I could say that you need to be into nature, have a fairly relaxed attitude towards cleanliness, be able to do without home comforts or access to technology, and have a very relaxed attitude towards bugs - but many people have all of these and still aren't fans. It's really not a very easily definable thing.
All I know however, is that I LOVE camping, am never happier than when cooking on a fire (as long as I've got gas to boil a kettle for tea), sleeping in a tent (as long as I've got a comfy mattress and warm enough bedding), waking to the fresh outdoor morning air (as long as the sun isn't directly in my eyes) and getting very dirty feet (as long as there's somewhere to swim).
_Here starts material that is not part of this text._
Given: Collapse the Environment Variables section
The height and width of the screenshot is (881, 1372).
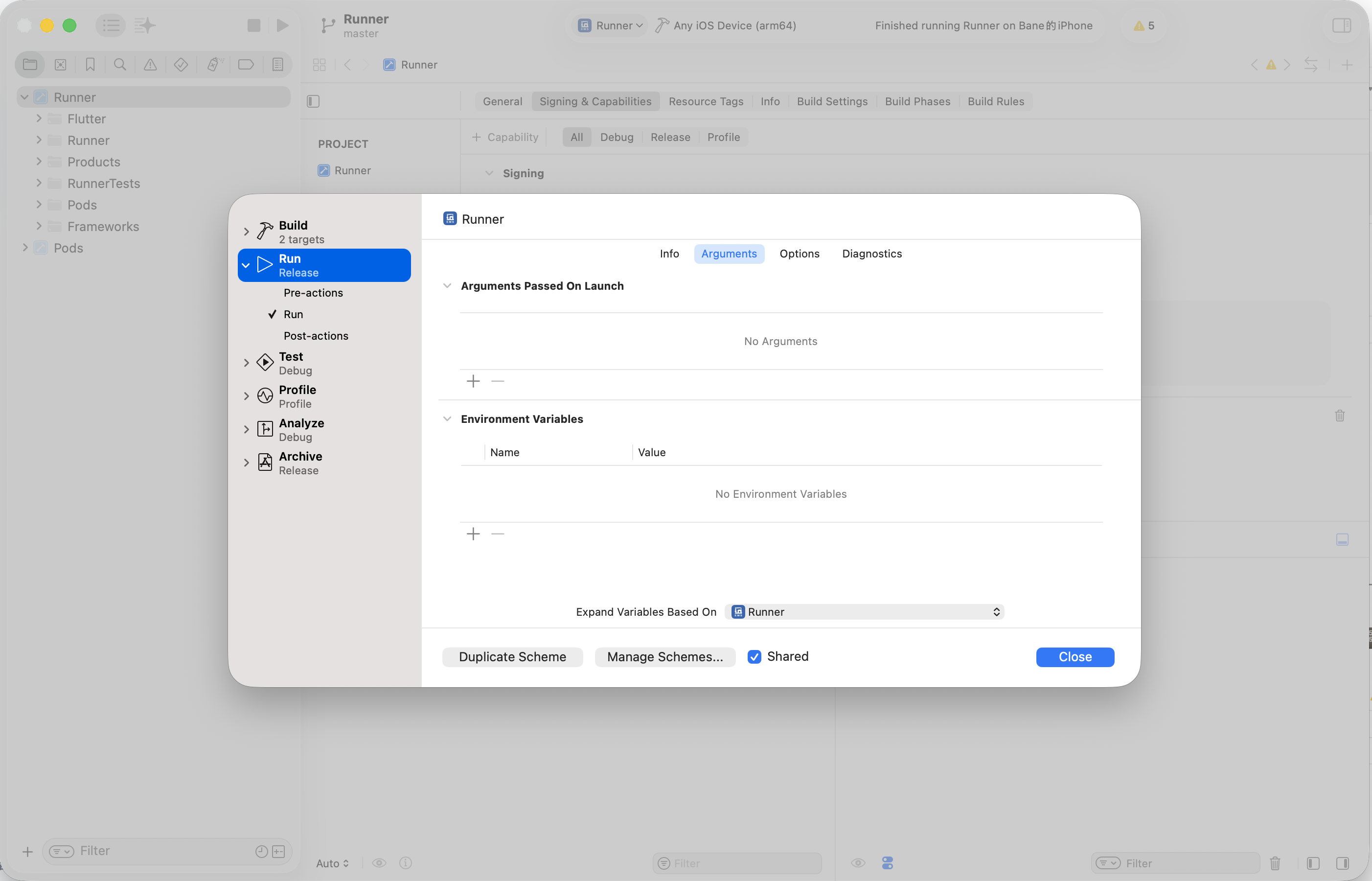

So you see, I'm not as dye-hard (pun intended, sorry) as some campers out there, but I do love to camp, and here's why.....

... there's nothing as soul-satisfying for me as spending an evening cooking and laughing around a big open fire,  slowly rotating your body to evenly toast all your exposed bits, eating crispy braai-ed lamb chops,  bread baked in the ashes,  a roasted mielie or jacket potato, being among the last to linger as one by one your fellow campers totter off to bed, finally saying your good-nights yourself and padding off through the darkness, following the beam of your torch, a bietjie gewyn, a bietjie gerook, brushing your teeth from an ice-cold mug of water on the side of a bubbling stream, watching the moon hang low and heavy in the sky, quietly opening the flap to your tent and pausing to listen for the snuffly breath of your child asleep inside, then quietly undressing and stepping off the soft grass and into your chilly bedding, snuggling in until it slowly warms, drifting off to the sounds of crickets, the wind in the branches above you, or the deep ponderous silence of a deep, dark night...
.... waking in the early dawn to the back and forth earnest-sounding conversation of two owls in the trees nearby, getting up to make sure your kiddie is still covered up, pulling your own blankets up higher against the dawn chill...
.... waking later to the far-off sounds of children laughing, the clink of coffee cups, the wafts of wood-smoke as the rest of camp awakes, washing your face in cold mountain water, having the best tasting cup of coffee you'll ever have - the one which is brewed and drunk outside - having a leisurely breakfast of the kinds of things you'd probably never eat for breakfast at home, and then finding a dam or river to soak the graininess of the night away, and take deep breaths of pure, untainted, uncomplicated, country air...


Oh and, I've been interviewed by the wonderful Julochka, she's sent me really great questions - responses to be posted soon!

2 comments:

julochka said...

ok, you do make camping sound really appealing...i like the cooking on a fire idea and the morning sunshine (not in the eyes), but maybe it's the bugs and sand and the dirt and the bugs. yes, the bugs. and sleeping on a thin mat on the lumpy ground. but i'm all for the camping food. :-)

Tara_LB said...

Hi, I stumbled across your blog while avoiding work today and I just wanted to comment on this post. My SO and I spent 6 weeks (yes you read right) camping and travelling around southern Africa at the beginning of 2008. We haven't gone camping since, more due to lack of time than anything else. I just wanted to thank you for reminding me what I love so much about it!